It's been awhile since I blogged. With the holidays and getting back into the swing of the new semester, I've kept myself occupied. As of right now, we still haven't heard anything about Darren's mission. Supposedly we were supposed to know this month, but there hasn't been any meeting or notice that the papers have finally been submitted. So as of right now, things are still the same: waiting to wait. It's not a fun feeling. It's been about nine months since I started this blog and I'm stuck in the same position. This adds to the stress I'm already under. I do enjoy the time we have together and we enjoyed a nice Christmas break with one another, but this waiting is getting to me.
I want what's best for him, but ever since the end of May there hasn't been anything constructive going on. He did finally get a job Friday delivering pizzas, but as far as his education, I see it getting pushed further and further back. He could have had a semester completed already in culinary arts, but since no one expected that it would take this long, he didn't apply to any schools or taken any classes. For more than half a year he has spent doing nothing but waiting and it pains me. At this rate, I'll be done with school before him, and I have three years after receiving my undergrad in May 2013. It's a sad realization and I hate seeing so much precious time being wasted.

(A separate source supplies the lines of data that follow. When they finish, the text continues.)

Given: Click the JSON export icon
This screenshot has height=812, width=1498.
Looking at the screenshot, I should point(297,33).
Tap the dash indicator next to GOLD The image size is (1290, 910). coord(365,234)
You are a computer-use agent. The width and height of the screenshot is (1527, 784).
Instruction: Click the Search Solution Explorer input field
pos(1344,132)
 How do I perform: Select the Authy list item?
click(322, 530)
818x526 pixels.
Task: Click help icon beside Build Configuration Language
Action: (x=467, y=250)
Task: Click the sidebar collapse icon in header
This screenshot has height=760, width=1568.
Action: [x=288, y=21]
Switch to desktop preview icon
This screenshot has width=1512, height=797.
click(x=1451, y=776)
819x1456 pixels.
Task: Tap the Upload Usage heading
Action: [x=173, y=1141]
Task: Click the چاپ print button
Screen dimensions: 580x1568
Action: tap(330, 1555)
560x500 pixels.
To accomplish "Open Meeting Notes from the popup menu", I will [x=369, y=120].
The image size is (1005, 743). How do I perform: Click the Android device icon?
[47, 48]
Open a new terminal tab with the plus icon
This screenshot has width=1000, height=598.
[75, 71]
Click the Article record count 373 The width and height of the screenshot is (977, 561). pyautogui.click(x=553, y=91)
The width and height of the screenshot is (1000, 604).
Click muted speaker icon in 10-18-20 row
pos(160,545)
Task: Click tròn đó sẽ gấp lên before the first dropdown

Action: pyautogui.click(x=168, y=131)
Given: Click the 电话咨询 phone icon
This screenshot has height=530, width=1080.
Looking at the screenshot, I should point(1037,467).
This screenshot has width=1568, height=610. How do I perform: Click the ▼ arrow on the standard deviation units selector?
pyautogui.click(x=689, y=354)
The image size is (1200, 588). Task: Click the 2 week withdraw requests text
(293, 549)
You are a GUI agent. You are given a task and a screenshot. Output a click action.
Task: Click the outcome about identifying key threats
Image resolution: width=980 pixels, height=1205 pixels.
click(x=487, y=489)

To make this whole discussion even more interesting, I found out last week that my ex got married over the holiday break. Quite off topic I know, but this has been on my mind. He turned 21 back in October and his wife (that was hard to write) is either 19 or barely 20. He was the first guy I ever talked about marriage with, so it's been fairly difficult to swallow this news. I'm not saying that I want to get back with him or anything like that (because I know I'm better off without him in my life), but it's just something I cannot believe. He was my first love, and I don't think I've fully recovered after he broke my heart. I feel that he still has a piece of it and whenever he does something like this, he causes it pain and breaks that piece into many more pieces.
Darren was able to mend my heart after all I've been through and replace that missing piece, so I am able to give him my whole heart, and he's taken care of it. He doesn't take advantage and I've fallen for him hard, so it's frustrating for me to watch him waste his life right now instead of making the best of it. I know it's not his fault, but still. I want him to have experiences, and he isn't getting that. I wish I could do something about it, but instead I'm forced to watch.